Competition in the HRI/food service supply market is aggressive from certain low-cost countries in some of the United States’ core target markets for example, chicken (Brazil) and fish fillets (Vietnam).  Competition from other quality countries, for example, Australia (freight advantages), New Zealand and some European countries (for example, France and Netherlands) because of strong and longstanding links between exporters in these countries and their loyal importers in Singapore.  European exporters also benefit from demands for provenance (original origin of products) and also from very strong demand-pull from European executive chefs who work in 4 to 6 star hotels in Singapore.

Best Product Prospects:


Post reports that the top U.S. product prospects for the Singaporean HRI industry include dairy, fresh & processed fruit, pork, poultry, and snack foods.


Food-Processing Sector

Post reports that most raw materials for food processing are imported into Singapore due to its limited land, natural resources, livestock, and agricultural production.  Total industry output in 2020 reached US$8.5 billion.  The Singapore food processing industry’s main products include flavorings, sauces, ready-to-eat meats, noodles, deli meat, sausage, confectionary, chocolates, snacks, and beverages (including beer).  Major suppliers include Australia and New Zealand (dairy products) and Malaysia and China (fresh vegetables). The United States is also a major supplier of dairy products, as well as processed vegetables and fresh fruit.

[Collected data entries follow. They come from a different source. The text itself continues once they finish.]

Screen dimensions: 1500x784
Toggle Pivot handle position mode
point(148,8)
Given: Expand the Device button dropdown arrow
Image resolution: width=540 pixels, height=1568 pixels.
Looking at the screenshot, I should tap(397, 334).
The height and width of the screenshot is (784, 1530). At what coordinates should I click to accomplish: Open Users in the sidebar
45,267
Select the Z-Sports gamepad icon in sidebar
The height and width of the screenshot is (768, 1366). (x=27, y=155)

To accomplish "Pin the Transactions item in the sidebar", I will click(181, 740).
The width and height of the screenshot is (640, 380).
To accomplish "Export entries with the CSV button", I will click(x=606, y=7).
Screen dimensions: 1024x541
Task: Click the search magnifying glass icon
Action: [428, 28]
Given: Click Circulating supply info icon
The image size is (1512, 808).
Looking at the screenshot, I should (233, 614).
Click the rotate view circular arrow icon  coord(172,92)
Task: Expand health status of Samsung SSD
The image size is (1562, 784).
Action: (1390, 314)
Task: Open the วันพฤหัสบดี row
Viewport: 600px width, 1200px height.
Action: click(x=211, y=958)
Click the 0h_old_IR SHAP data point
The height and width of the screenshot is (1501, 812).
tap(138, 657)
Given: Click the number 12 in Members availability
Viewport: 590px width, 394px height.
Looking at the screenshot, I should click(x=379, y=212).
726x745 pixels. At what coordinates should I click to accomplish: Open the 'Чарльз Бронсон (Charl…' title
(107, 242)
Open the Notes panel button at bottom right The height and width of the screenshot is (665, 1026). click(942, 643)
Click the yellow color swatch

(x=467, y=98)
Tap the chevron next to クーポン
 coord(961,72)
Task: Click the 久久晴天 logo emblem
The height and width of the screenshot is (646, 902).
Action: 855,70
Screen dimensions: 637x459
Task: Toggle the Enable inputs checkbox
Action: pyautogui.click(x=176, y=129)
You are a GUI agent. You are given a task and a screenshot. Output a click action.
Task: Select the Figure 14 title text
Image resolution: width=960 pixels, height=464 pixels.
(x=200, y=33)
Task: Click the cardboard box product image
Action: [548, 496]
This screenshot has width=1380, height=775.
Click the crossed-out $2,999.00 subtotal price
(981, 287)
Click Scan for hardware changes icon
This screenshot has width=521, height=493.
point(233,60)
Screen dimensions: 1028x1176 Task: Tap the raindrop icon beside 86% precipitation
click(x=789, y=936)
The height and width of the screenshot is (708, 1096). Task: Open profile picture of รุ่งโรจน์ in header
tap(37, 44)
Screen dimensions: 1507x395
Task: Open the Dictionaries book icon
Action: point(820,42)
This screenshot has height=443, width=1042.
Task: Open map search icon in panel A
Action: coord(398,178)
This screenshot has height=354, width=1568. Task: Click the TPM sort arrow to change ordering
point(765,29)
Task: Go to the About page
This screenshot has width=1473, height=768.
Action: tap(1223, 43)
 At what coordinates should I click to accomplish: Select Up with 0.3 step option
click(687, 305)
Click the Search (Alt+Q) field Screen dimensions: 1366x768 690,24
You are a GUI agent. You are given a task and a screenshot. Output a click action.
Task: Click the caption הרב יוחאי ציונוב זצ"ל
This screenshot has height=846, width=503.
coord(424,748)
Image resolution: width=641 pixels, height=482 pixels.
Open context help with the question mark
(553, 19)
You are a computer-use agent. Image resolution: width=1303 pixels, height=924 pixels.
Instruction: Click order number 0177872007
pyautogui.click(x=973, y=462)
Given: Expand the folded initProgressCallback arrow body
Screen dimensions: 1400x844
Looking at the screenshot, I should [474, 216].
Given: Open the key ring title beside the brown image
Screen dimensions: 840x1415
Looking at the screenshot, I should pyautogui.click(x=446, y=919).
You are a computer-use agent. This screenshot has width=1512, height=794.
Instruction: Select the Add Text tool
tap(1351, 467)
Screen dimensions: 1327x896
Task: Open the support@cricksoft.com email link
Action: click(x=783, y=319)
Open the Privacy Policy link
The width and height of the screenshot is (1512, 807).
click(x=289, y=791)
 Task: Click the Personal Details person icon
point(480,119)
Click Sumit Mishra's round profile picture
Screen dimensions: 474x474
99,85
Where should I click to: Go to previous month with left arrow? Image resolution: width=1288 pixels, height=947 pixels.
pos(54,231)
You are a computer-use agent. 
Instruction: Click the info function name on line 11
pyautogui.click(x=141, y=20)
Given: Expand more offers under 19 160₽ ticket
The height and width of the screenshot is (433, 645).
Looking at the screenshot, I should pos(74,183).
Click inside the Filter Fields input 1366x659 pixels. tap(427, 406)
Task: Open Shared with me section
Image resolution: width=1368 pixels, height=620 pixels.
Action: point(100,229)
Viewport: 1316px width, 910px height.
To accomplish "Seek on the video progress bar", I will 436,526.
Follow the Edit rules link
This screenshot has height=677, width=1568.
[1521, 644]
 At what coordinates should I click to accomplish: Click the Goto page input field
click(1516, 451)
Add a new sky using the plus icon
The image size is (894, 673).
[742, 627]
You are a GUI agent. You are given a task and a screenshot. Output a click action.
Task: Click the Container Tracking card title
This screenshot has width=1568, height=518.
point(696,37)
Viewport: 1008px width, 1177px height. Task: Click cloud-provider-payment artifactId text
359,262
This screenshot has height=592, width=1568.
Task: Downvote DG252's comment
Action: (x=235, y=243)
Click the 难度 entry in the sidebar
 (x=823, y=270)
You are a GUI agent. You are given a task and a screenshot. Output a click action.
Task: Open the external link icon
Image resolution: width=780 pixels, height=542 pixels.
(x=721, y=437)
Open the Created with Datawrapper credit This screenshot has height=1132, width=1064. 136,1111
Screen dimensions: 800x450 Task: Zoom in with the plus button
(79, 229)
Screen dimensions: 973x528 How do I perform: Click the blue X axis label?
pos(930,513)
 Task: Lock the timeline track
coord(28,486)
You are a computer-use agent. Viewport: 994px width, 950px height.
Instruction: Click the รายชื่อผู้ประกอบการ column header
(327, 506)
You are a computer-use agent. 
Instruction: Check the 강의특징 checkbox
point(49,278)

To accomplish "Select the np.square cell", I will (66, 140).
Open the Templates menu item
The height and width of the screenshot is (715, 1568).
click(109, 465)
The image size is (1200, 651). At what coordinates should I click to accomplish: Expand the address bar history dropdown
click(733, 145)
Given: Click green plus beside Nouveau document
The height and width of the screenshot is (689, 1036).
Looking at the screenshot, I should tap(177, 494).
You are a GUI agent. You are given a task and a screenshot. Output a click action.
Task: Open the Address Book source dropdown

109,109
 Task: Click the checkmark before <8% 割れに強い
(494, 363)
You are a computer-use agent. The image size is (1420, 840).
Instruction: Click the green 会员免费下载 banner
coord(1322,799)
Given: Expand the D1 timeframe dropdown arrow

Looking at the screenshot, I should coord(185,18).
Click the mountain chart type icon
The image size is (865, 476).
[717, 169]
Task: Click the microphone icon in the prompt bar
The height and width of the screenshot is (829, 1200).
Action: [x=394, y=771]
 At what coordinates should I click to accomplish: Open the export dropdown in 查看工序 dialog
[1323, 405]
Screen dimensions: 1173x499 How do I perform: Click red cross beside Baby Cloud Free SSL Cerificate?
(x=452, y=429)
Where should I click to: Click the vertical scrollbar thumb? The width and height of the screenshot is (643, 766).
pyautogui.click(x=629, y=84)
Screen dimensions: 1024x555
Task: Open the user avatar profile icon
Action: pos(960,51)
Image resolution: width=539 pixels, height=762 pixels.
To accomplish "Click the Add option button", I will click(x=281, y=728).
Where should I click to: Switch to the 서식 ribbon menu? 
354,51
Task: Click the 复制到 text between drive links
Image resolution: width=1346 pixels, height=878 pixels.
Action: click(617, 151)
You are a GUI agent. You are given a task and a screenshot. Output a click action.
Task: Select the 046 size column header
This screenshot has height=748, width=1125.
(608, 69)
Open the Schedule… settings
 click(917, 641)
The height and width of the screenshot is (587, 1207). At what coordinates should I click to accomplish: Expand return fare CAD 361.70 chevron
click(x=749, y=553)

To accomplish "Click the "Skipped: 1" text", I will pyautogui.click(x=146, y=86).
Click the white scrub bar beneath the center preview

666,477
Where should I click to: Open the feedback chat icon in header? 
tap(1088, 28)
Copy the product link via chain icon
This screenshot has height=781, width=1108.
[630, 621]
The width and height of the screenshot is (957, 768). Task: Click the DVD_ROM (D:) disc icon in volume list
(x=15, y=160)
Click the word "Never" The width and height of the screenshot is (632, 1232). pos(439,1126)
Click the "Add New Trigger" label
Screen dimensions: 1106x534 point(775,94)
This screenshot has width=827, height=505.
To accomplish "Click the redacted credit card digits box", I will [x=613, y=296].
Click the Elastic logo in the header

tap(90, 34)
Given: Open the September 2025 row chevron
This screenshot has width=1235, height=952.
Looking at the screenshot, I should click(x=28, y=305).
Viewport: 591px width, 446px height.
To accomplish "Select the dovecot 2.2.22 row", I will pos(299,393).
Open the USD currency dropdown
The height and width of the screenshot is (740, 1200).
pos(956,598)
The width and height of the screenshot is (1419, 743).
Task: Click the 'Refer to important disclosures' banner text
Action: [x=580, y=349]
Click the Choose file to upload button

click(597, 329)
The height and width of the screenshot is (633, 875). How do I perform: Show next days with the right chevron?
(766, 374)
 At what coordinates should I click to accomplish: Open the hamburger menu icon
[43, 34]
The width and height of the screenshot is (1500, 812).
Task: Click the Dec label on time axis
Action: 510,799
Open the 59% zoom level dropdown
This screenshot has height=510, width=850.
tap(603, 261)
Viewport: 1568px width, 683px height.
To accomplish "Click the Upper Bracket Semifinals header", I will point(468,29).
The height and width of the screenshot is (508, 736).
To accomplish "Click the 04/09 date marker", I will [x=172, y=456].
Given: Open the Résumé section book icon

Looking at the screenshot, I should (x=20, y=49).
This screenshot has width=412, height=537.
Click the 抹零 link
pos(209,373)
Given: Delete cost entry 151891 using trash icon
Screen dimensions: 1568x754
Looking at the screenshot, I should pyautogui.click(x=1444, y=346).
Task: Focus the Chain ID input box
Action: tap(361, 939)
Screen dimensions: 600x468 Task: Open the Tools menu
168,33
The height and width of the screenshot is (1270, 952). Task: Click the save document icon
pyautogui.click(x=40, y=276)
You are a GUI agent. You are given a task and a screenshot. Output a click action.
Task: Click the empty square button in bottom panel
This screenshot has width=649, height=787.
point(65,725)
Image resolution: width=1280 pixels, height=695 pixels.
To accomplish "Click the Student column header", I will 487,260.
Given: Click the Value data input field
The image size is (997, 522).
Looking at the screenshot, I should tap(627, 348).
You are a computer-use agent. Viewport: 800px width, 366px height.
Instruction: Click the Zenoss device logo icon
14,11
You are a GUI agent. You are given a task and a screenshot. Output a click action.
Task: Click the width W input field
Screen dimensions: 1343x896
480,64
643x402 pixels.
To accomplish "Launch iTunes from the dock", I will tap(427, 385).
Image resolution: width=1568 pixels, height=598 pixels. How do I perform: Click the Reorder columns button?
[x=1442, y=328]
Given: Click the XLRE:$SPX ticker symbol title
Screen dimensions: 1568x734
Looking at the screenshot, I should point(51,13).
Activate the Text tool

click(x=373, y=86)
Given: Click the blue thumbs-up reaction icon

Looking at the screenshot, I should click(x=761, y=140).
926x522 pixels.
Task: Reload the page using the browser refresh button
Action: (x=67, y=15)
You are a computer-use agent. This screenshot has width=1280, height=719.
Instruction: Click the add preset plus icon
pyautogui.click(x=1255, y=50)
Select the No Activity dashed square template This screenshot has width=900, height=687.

In 2020, at the height of the pandemic, the Singaporean Government implemented several measures to curb COVID-19 transmission, including a “circuit breaker” lockdown where residents had to work and study at home as much as possible.  During that time, consumers rushed to stockpile essential foods, including packaged food items like prepared meats, noodles, and cooking ingredients such as sauces and flavorings.  Larger companies fared rather well; companies such as Mondelez, Kraft Heinz, and Nestle were able to meet the increased demand from their extensive portfolios, which range from snacks/confectionary to essential food items like cooking ingredients and dairy products.


Some product types also saw increased sales, such as those perceived as “healthy” or “immune boosting,” low-cost, or convenient.  These included probiotic and fortified packaged food products, processed fruits and vegetables, and frozen ready-to-eat meals. Dinner mixes (also known as meal kits) also witnessed growing demand due to COVID-19, as consumers cooked more at home.


With the easing of restrictions, retail sales of processed/packaged food products are likely to drop, especially as more people will eat out as additional businesses and restaurants reopen and people increasingly return to work.  Several major trends seeded in 2020 that are likely to continue include the increased usage of technology in the food and beverage industry and food delivery services.


Most local food manufactures are small-scale operators based in factories within industrial areas.  Larger food manufacturers are usually multinational companies, and sometimes produce for the export market.  Another general type of food manufacturer is involved in providing food preparation services, such as the processing of meat and vegetables, to hotels and restaurants.


Best Product Prospects:


Post reports that best prospective U.S. food processing ingredient products for the Singaporean market include animal fats, dairy, vegetable oils, processed dairy, processed vegetables, beef and beef products, tree nuts, and pork and pork products.